Казак подошел. А все оглядывается. Там еще чудо аль приснилось, явилось вдруг из сна и снова в сны ушло, растаяло? Не может же быть, чтобы тут, наяву, в руки взять, было это! И как спросить князя, «боярина лютого» (не забыл казак, в ушах его стоял захлебывающийся шепот мужичонки с медным крестом в кабаке, на заслеженном полу), как спросить про немыслимое, про диво: как, откудова, почему нашлось у него это диво, которое некогда, один лишь раз мелькнуло казаку в солнечной, радужно сверкающей горенке узорной избы? Такой не похожей ни на какую другую избы, что, потеряв ее в толчее московских улиц, за несчетными домами, теремами, толпами, не раз сомневался казак, да была ли она, не придумал ли он все сам!

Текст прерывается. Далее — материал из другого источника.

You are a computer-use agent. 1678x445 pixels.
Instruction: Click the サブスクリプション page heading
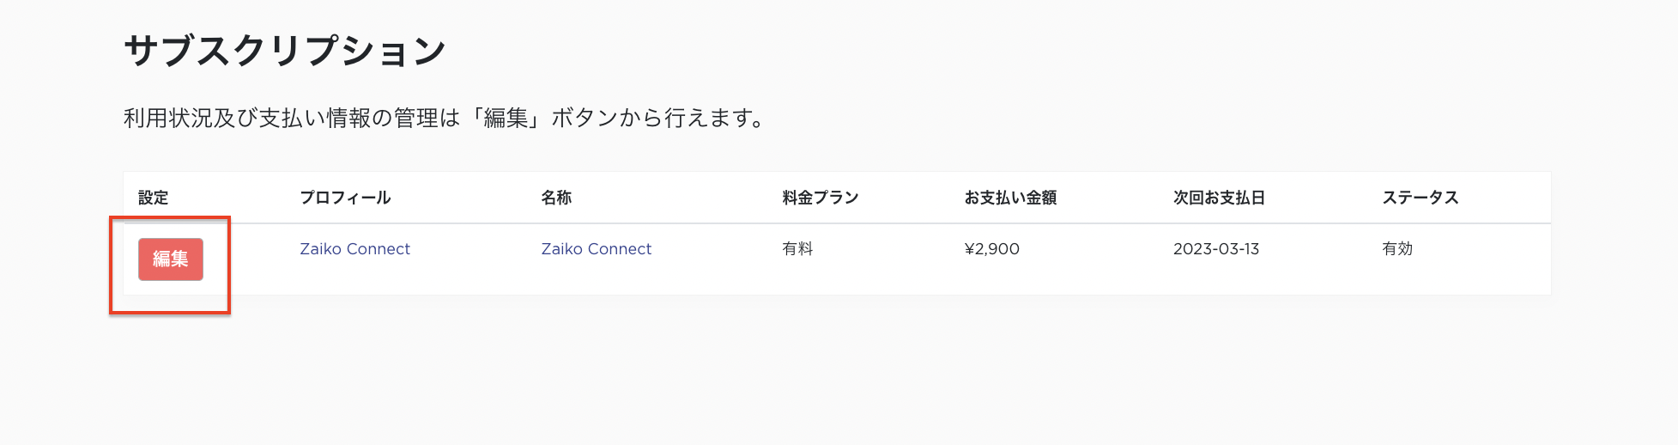pos(285,52)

– Нравится? – еле слышный голос князя.

И не ждет ответа князь, вдруг чувствует, как хоть слабая, но настоящая теплая улыбка шевелит его губы. А ведь он не думал, что сможет еще улыбаться! Он выпростал руку, протянул ее к казаку.

– Как звать тебя?

– Ильин Гаврила.

– Приходи, Гаврюша…

Говорить ему трудно, он передохнул, еще раз слабо улыбнулся и докончил:

– Поговорить хочу с тобой. А умру… себе возьми.

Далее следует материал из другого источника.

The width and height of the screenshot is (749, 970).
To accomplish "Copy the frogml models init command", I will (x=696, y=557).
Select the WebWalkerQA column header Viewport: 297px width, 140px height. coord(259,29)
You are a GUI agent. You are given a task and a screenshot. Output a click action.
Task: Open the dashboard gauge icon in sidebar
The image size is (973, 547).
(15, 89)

Теперь он ждал Ильина. Может, не так уж и темна муть за окном?

Ильин приходил. Какие у них разговоры, – Ильин все смотрел на те три воедино соединенные фигурки, а на радость его смотрел князь.

А вот Ермак, тот вовсе забыл дорогу к бывшему ханскому жилью. Волховской трижды посылал за ним. Только по третьему зову он явился.

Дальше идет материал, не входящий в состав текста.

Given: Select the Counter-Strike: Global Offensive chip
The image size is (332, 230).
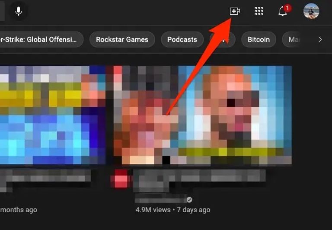Looking at the screenshot, I should coord(41,39).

Князь впервые назвал его Тимофеичем и, трудно выговаривая слова, все удерживал его; сказал и об Ильине.

Но совсем не такой Ермак, какого знал князь Семен до этой поры в Сибири, сидел возле него. Отчужденный, сумрачный, с недобрым^ огоньком в глазах, не помощник воеводы – атаман.

За ним пришли и сюда, постучались, не чинясь с больным князем, в дверь.

И атаман поднялся.

– Недосуг, – буркнул он.

И прошел с двумя казаками по делам, о которых не доложил воеводе, – по делам опять на себя взятого сибирского княжения.

Осенью атаман принял гостей, открыл для них кладовые. Но когда опустели кладовые, точно отрезал князя от себя. Как некогда в сылвенскую зимовку, все в казачьем войске подчинилось одному: дожить до весны. Десятники отвечали за свои десятки, есаулы – за десятников, атаман и круг – за всех. И снова донской закон встал над жизнью и смертью людей. Будто ничего не переменилось с той зимы на Камне и воды совсем не утекло за четыре года.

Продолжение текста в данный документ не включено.